In the 2014 Ukrainian parliamentary election, he won re-election with 73.86% of the vote, defeating the next-closest challenger, Myroslav Musiy, from the People's Front. He founded the party For Tangible Solutions in 2015. In the 2019 Ukrainian parliamentary election, he was again re-elected as a People's Deputy, winning 45.95% of the vote and defeating his closest competitor, Vasyl Humenyuk, from Servant of the People. Following his election, he became a member of For the Future. He is a member of the Verkhovna Rada Committee on tax, finance, and customs policy.

He is a member of the groups on inter-parliamentary relations with the Kingdom of Spain; the Italian Republic; the United States of America; the Swiss Confederation; the Republic of Poland; the Kingdom of the Netherlands; the Republic of Azerbaijan; the Ukrainian part of the Interparliamentary Assembly of the Verkhovna Rada of Ukraine, the Seimas of the Republic of Lithuania and the Seimas and Senate of the Republic of Poland.

== Public activities ==
In 2004, Hereha founded the Epicenter for Children Foundation, which develops social and sports schools.

In 2011, he founded the charitable foundation “Oleksandr and Halyna Hereh Foundation.”

In 2012, he founded the Khmelnytsky regional public organization “For Specific Causes”, which specializes mainly in helping veterans, repairing hospitals and schools, and equipping gyms.

In April 2013, he was elected president of the Ukrainian Weightlifting Federation."

On June 16, 2017, he was elected vice president of the Ukrainian Football Association (UAF), and in August 2020, he was elected first vice president of the Volleyball Federation of Ukraine.

In the first days after Russia's full-scale invasion of Ukraine, the co-owners of the Epicenter allocated more than 400 million UAH to help the Ukrainian military.

Together with the Kyiv City State Administration, in February 2022, the Humanitarian Headquarters was organized to provide the Armed Forces, the military and the population.
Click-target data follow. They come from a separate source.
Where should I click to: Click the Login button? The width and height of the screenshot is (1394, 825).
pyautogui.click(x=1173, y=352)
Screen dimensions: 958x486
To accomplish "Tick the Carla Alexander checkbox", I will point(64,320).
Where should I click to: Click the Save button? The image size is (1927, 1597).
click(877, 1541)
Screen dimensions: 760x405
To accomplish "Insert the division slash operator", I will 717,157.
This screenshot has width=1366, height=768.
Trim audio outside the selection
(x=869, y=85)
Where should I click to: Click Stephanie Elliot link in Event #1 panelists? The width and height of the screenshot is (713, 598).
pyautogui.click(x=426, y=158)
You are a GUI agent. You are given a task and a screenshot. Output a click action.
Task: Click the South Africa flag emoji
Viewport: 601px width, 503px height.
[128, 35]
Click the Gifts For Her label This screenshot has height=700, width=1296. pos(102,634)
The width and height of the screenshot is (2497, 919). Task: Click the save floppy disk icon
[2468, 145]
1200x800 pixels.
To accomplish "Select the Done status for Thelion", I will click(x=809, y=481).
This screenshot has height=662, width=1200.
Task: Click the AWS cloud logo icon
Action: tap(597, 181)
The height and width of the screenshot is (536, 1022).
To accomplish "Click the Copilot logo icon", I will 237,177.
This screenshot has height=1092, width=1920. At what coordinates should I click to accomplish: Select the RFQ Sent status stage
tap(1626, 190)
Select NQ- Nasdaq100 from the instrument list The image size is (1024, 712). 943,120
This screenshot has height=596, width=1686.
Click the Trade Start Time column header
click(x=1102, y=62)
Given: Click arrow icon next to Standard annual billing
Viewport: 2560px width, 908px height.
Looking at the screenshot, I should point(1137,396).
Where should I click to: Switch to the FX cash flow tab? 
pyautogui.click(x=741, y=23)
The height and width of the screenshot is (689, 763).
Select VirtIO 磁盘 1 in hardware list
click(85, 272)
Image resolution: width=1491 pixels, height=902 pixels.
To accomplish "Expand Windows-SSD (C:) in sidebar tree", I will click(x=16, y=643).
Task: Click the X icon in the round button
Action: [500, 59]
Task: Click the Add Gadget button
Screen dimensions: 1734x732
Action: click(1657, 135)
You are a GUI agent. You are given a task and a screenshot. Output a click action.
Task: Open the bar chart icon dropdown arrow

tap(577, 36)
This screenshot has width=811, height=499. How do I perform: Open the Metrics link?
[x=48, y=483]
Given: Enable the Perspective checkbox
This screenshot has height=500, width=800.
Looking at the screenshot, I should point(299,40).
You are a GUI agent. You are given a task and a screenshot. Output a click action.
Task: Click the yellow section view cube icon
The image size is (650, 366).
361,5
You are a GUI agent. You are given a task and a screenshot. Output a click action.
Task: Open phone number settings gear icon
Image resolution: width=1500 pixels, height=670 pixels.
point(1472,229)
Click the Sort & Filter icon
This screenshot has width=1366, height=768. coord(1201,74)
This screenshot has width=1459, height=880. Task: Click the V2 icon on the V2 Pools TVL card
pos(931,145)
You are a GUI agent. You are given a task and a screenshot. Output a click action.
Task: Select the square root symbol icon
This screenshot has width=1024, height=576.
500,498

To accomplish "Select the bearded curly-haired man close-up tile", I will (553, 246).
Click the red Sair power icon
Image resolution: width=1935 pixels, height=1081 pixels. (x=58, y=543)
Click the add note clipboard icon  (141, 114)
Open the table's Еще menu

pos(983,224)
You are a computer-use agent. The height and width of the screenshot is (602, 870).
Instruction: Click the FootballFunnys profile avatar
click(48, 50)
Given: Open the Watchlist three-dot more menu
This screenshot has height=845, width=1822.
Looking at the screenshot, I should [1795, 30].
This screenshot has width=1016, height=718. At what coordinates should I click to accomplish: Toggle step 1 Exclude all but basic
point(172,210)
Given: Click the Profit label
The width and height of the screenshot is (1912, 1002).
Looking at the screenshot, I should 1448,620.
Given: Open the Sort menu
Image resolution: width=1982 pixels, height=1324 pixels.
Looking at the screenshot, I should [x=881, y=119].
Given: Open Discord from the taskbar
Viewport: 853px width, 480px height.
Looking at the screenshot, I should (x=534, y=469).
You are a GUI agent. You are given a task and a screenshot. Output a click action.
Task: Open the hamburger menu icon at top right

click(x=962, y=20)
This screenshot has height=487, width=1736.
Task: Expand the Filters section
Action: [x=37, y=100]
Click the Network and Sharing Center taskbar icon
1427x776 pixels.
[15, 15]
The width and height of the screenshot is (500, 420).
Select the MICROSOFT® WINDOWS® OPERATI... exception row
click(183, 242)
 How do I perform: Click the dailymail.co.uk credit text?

Epicenter provided its own premises, vehicle fleet, labor force, and strategic stocks of goods.

The company ensured the reception and dispatch of humanitarian aid for Kyiv, Bucha, Irpin and Chernihiv.

In July 2022, Epicenter supported the initiative of the country's First Lady Olena Zelenska and the UNITED24 fundraising platform to raise funds for ambulances. The company donated 20 cars and announced a campaign to purchase 55 resuscitation vehicles and armored vehicles to evacuate the wounded from the war zone.